● EXTRACTED MATERIAL:
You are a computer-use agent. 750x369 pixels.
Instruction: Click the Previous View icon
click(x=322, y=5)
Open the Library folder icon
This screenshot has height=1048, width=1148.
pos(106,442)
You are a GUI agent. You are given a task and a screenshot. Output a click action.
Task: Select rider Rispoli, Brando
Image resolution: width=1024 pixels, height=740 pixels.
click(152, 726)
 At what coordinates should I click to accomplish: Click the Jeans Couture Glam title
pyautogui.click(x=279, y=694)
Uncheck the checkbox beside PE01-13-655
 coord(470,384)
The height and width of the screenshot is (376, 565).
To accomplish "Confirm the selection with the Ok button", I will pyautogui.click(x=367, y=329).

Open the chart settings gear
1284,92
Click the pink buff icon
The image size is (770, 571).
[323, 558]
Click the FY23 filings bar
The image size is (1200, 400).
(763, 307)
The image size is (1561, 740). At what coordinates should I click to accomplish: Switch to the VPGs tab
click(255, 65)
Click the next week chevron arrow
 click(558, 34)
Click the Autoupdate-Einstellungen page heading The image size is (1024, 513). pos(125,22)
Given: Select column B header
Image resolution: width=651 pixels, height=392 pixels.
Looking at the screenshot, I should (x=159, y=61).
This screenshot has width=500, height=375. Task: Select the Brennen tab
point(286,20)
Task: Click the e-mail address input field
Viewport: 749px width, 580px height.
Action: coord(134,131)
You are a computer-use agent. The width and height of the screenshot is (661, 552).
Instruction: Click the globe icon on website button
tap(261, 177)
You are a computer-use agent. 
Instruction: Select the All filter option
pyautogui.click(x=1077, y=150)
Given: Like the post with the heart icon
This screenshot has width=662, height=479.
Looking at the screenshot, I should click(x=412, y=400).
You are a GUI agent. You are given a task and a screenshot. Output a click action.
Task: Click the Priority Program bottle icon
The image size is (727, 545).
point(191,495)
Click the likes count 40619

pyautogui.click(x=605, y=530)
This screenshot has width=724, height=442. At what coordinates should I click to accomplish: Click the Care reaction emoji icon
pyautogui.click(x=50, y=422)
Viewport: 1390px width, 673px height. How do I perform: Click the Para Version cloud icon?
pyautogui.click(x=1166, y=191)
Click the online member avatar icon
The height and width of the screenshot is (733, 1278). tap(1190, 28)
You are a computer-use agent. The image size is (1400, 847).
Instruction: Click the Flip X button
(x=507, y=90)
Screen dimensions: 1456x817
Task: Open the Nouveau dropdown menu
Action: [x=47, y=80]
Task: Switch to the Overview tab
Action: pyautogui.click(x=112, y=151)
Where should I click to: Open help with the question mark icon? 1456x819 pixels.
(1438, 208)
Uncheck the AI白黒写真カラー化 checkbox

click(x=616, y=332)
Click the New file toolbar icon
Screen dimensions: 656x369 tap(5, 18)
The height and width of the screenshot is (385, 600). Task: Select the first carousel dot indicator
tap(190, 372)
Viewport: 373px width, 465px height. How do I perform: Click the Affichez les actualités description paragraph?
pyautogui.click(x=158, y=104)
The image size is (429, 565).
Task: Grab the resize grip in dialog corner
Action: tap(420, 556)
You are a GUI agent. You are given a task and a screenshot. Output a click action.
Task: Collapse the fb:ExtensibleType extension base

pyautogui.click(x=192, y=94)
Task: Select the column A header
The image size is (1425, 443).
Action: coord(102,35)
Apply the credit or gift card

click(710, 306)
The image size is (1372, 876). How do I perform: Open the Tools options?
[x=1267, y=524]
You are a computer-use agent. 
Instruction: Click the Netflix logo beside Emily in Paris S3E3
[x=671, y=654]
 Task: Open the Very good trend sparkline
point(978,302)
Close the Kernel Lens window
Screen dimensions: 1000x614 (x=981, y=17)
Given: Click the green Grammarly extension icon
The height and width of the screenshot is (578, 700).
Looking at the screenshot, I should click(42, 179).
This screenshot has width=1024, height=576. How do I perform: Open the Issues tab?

● GOAL OF THE EXERCISE: Turn all of the records above into a numbered list with one line per item, and leave out the blank lines.

● THE SOLUTION:
1. You are a computer-use agent. 750x369 pixels.
2. Instruction: Click the Previous View icon
3. click(x=322, y=5)
4. Open the Library folder icon
5. This screenshot has height=1048, width=1148.
6. pos(106,442)
7. You are a GUI agent. You are given a task and a screenshot. Output a click action.
8. Task: Select rider Rispoli, Brando
9. Image resolution: width=1024 pixels, height=740 pixels.
10. click(152, 726)
11.  At what coordinates should I click to accomplish: Click the Jeans Couture Glam title
12. pyautogui.click(x=279, y=694)
13. Uncheck the checkbox beside PE01-13-655
14.  coord(470,384)
15. The height and width of the screenshot is (376, 565).
16. To accomplish "Confirm the selection with the Ok button", I will pyautogui.click(x=367, y=329).
17. Open the chart settings gear
18. 1284,92
19. Click the pink buff icon
20. The image size is (770, 571).
21. [323, 558]
22. Click the FY23 filings bar
23. The image size is (1200, 400).
24. (763, 307)
25. The image size is (1561, 740). At what coordinates should I click to accomplish: Switch to the VPGs tab
26. click(255, 65)
27. Click the next week chevron arrow
28.  click(558, 34)
29. Click the Autoupdate-Einstellungen page heading The image size is (1024, 513). pos(125,22)
30. Given: Select column B header
31. Image resolution: width=651 pixels, height=392 pixels.
32. Looking at the screenshot, I should (x=159, y=61).
33. This screenshot has width=500, height=375. Task: Select the Brennen tab
34. point(286,20)
35. Task: Click the e-mail address input field
36. Viewport: 749px width, 580px height.
37. Action: coord(134,131)
38. You are a computer-use agent. The width and height of the screenshot is (661, 552).
39. Instruction: Click the globe icon on website button
40. tap(261, 177)
41. You are a computer-use agent. 
42. Instruction: Select the All filter option
43. pyautogui.click(x=1077, y=150)
44. Given: Like the post with the heart icon
45. This screenshot has width=662, height=479.
46. Looking at the screenshot, I should click(x=412, y=400).
47. You are a GUI agent. You are given a task and a screenshot. Output a click action.
48. Task: Click the Priority Program bottle icon
49. The image size is (727, 545).
50. point(191,495)
51. Click the likes count 40619
52. pyautogui.click(x=605, y=530)
53. This screenshot has width=724, height=442. At what coordinates should I click to accomplish: Click the Care reaction emoji icon
54. pyautogui.click(x=50, y=422)
55. Viewport: 1390px width, 673px height. How do I perform: Click the Para Version cloud icon?
56. pyautogui.click(x=1166, y=191)
57. Click the online member avatar icon
58. The height and width of the screenshot is (733, 1278). tap(1190, 28)
59. You are a computer-use agent. The image size is (1400, 847).
60. Instruction: Click the Flip X button
61. (x=507, y=90)
62. Screen dimensions: 1456x817
63. Task: Open the Nouveau dropdown menu
64. Action: [x=47, y=80]
65. Task: Switch to the Overview tab
66. Action: pyautogui.click(x=112, y=151)
67. Where should I click to: Open help with the question mark icon? 1456x819 pixels.
68. (1438, 208)
69. Uncheck the AI白黒写真カラー化 checkbox
70. click(x=616, y=332)
71. Click the New file toolbar icon
72. Screen dimensions: 656x369 tap(5, 18)
73. The height and width of the screenshot is (385, 600). Task: Select the first carousel dot indicator
74. tap(190, 372)
75. Viewport: 373px width, 465px height. How do I perform: Click the Affichez les actualités description paragraph?
76. pyautogui.click(x=158, y=104)
77. The image size is (429, 565).
78. Task: Grab the resize grip in dialog corner
79. Action: tap(420, 556)
80. You are a GUI agent. You are given a task and a screenshot. Output a click action.
81. Task: Collapse the fb:ExtensibleType extension base
82. pyautogui.click(x=192, y=94)
83. Task: Select the column A header
84. The image size is (1425, 443).
85. Action: coord(102,35)
86. Apply the credit or gift card
87. click(710, 306)
88. The image size is (1372, 876). How do I perform: Open the Tools options?
89. [x=1267, y=524]
90. You are a computer-use agent. 
91. Instruction: Click the Netflix logo beside Emily in Paris S3E3
92. [x=671, y=654]
93.  Task: Open the Very good trend sparkline
94. point(978,302)
95. Close the Kernel Lens window
96. Screen dimensions: 1000x614 (x=981, y=17)
97. Given: Click the green Grammarly extension icon
98. The height and width of the screenshot is (578, 700).
99. Looking at the screenshot, I should click(42, 179).
100. This screenshot has width=1024, height=576. How do I perform: Open the Issues tab?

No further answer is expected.